*EXERCISE TASK:* From the forum thread on the Exodus Anarchy 2-way bookshelf speaker below, write out word for word the passage that runs from "Of course the" up to and including "the PE enclosures.)".

# Exodus Anarchy 2-way bookshelf



## dyohn (Apr 17, 2008)

Many people are working up design ideas using the new Exodus Audio Anarchy 6.5" midwoofer, I among them. I have not built these yet and probably will not be able to until later this summer, but if you are itching to try a design with the Anarchy woofer, I offer these for your consideration.

Here is the first one that I think is ready. It's a 2-way bookshelf monitor using one Exodus Anarchy plus one Parts Express 275-070 Dayton DC28F 8-ohm silk dome tweeter. I chose this tweeter because it is a decent performer and is on sale as of this writing for only $13 each. Any 8-ohm tweeter with fs of less than 1 KHz will work in this design, with attention paid to the L-pad value to drop it to approx. -3db below the Anarchy's sensitivity range of 85db. This design should create a good critical music monitor.

The design was based on using either the Parts Express 0.38 cuft pre-made enclosures in a sealed alignment (creating a Qtc of about .63 and an fb of 64Hz) or the Parts Express 0.5 cuft pre-made enclosures in a sealed alignment (for a Qtc of 0.58 and Fb of about 58Hz.) Alternately, the 0.5 cuft enclosure can be ported @ about 41.5 Hz to extend the low frequency response. Venting should be accomplished with a port diameter of at least 2.5" (14" long) and in the PE cabinets would be a rear-exit vent. This does create a problem since the PE enclosures are only 13" deep so the port will have to be bent to fit. Using a smaller diameter such as 2" @ 8.5" long will create the proper port tuning but also creates significant port noise over a broad band around the tuning frequency if the system is pushed hard. Both drivers should be flush mounted along the center line of the front baffle.

Of course the builder could design their own enclosure geometry and the only thing that would need to be changed in the crossover design is the BSC filter. This design uses a front baffle that is at least 8" wide (as in the PE enclosures.)

The crossover topology is a 3rd order electrical filter and incorporates a Zobel on the woofer and a fixed pad on the tweeter. The fixed pad attenuation is intended to create a bit of a laid-back sound. A variable L-pad rated at 8-ohms could be substituted for the fixed attenuator if the designer wants to be able to adjust the high frequency level to better suit their taste.

For the crossover, I’ve made a list of target component values and suggested part numbers from Parts Express, targeting good performance at mid-level cost. I’ve also listed an alternate lower-cost solution for the larger air core inductors if you are on a tighter budget. I suggest using no smaller than 15 AWG inductors for the woofer network, and using good quality poly caps for the tweeter network. The builder may decide to use foil inductors if you see fit. Also, I prefer to stack caps instead of using single large values and have listed the parts accordingly. All resisters are Mils 12W non-inductive. Each builder may decide to follow their own beliefs and preferences concerning these parts. NOTE the power rating of the BSC resister R3 is approx. 1/3 the rating of the woofer. This is created using an array of four 4-ohm 12W resisters. The crossover schematic is attached.

*DATA PROVIDED:*

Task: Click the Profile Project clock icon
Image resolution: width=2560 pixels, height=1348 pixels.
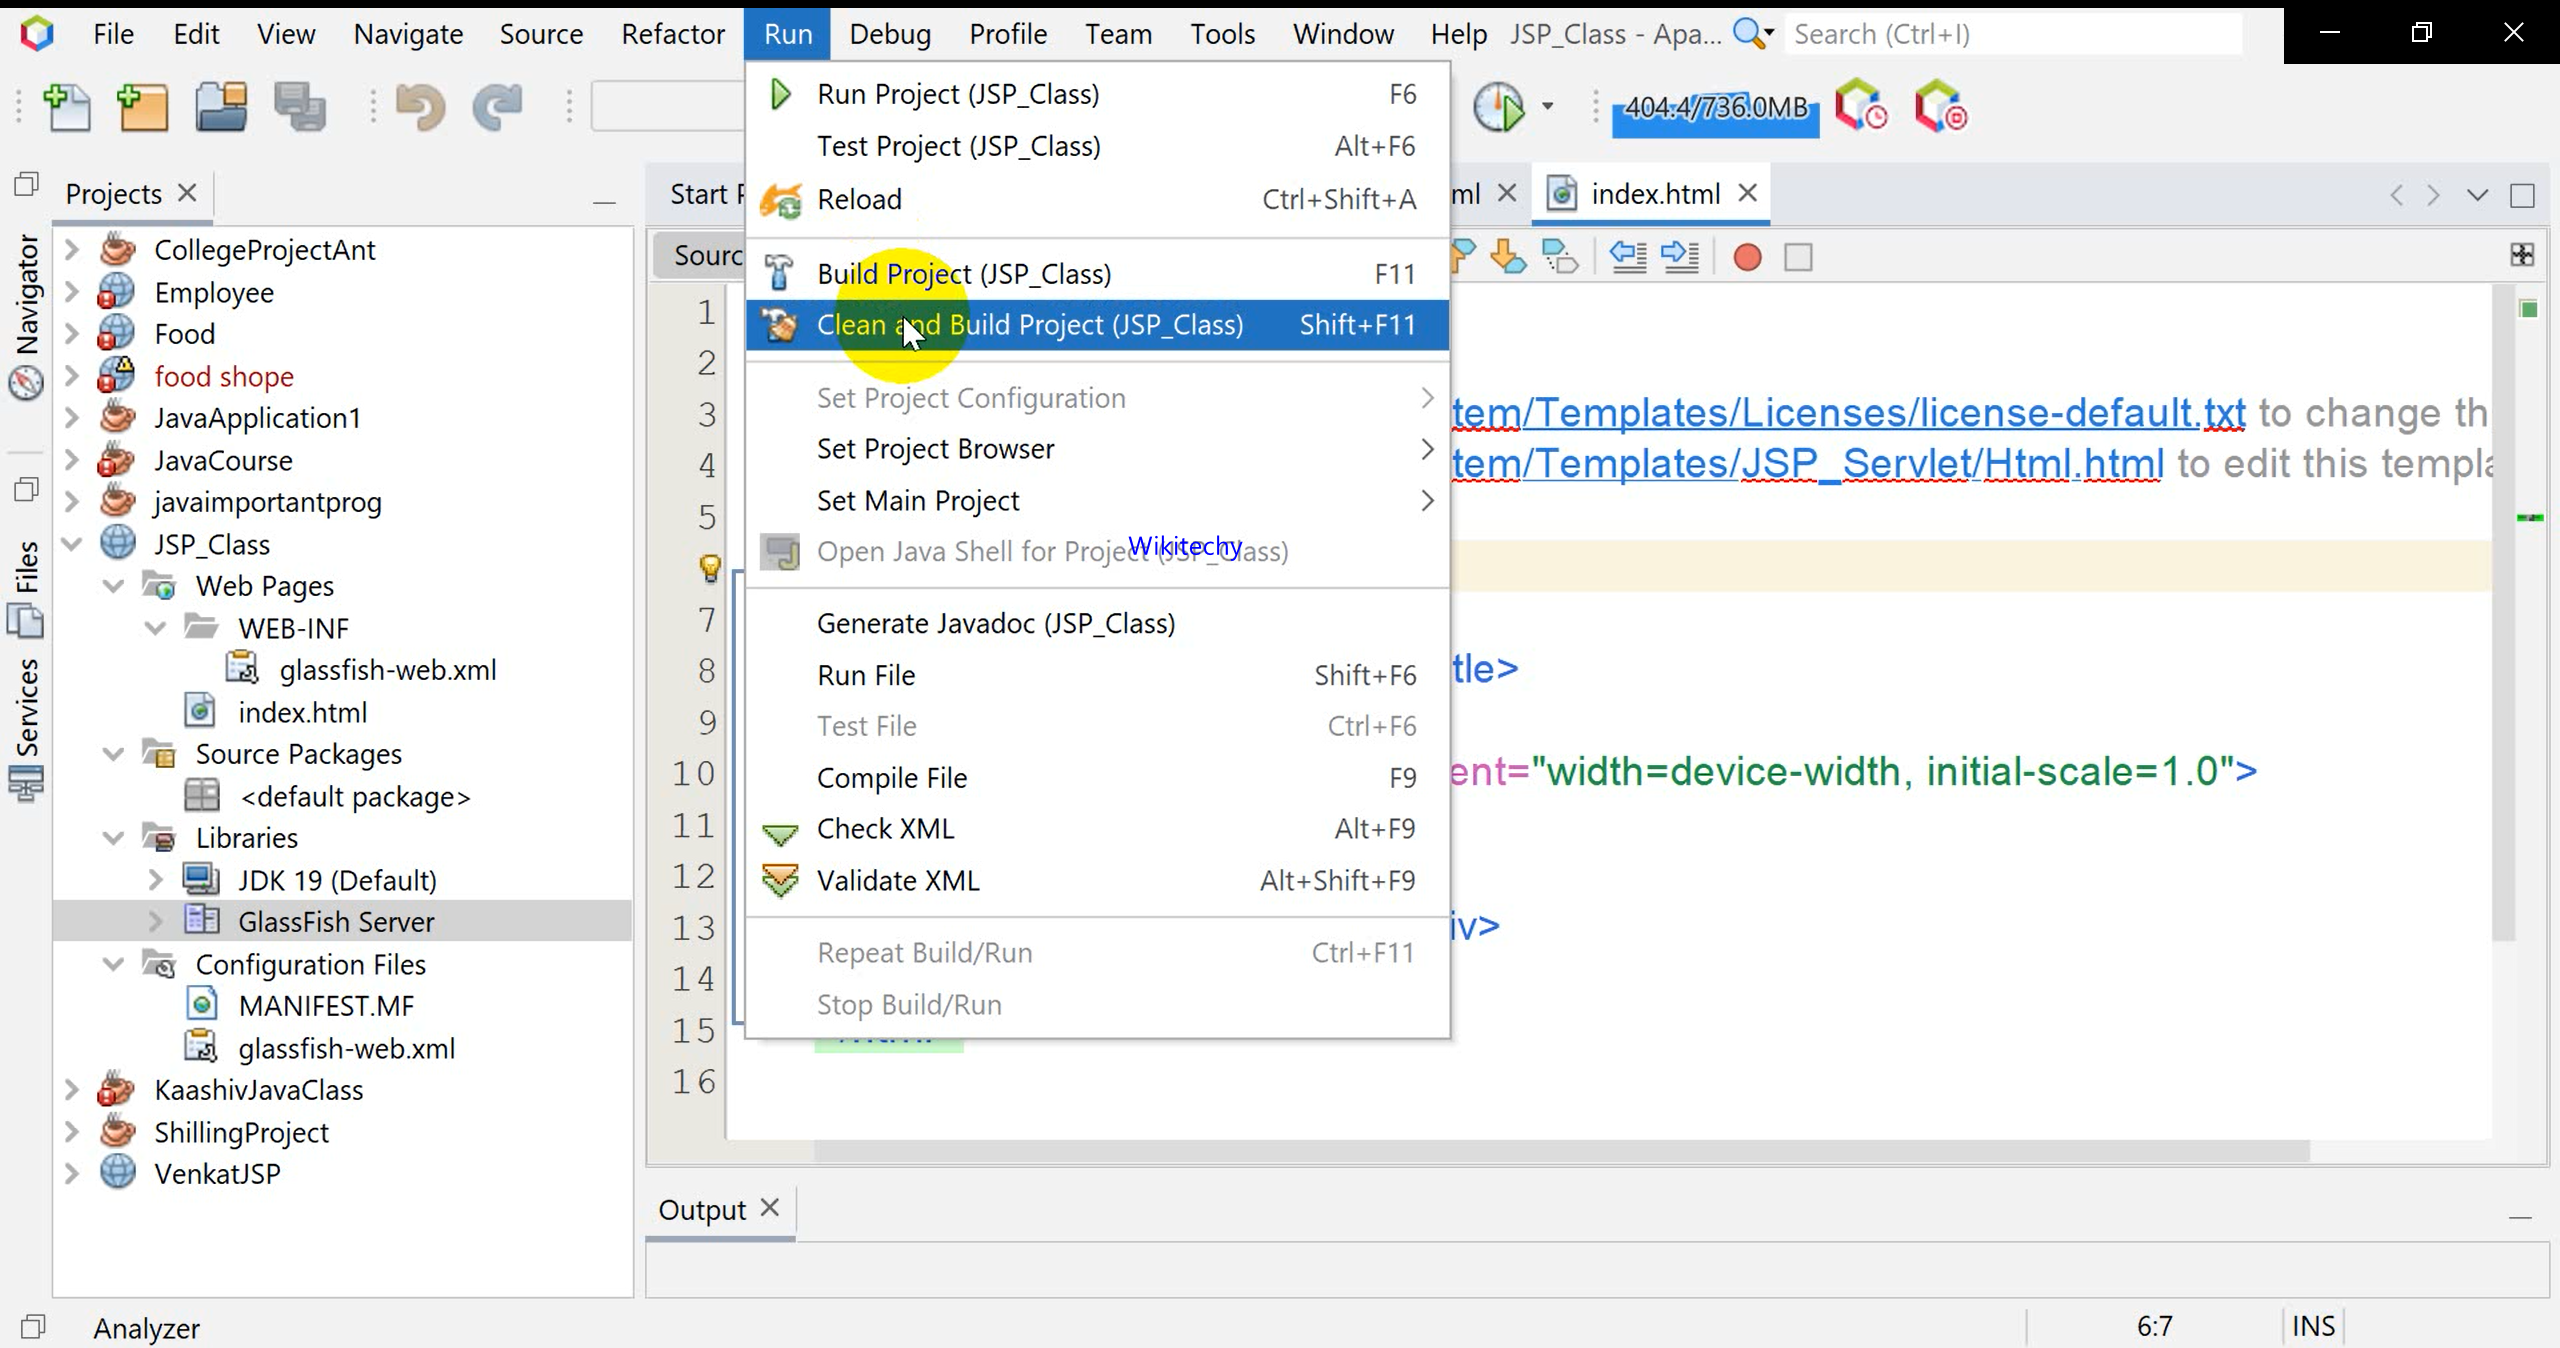Action: pos(1500,107)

*TASK RESULT:*
Of course the builder could design their own enclosure geometry and the only thing that would need to be changed in the crossover design is the BSC filter. This design uses a front baffle that is at least 8" wide (as in the PE enclosures.)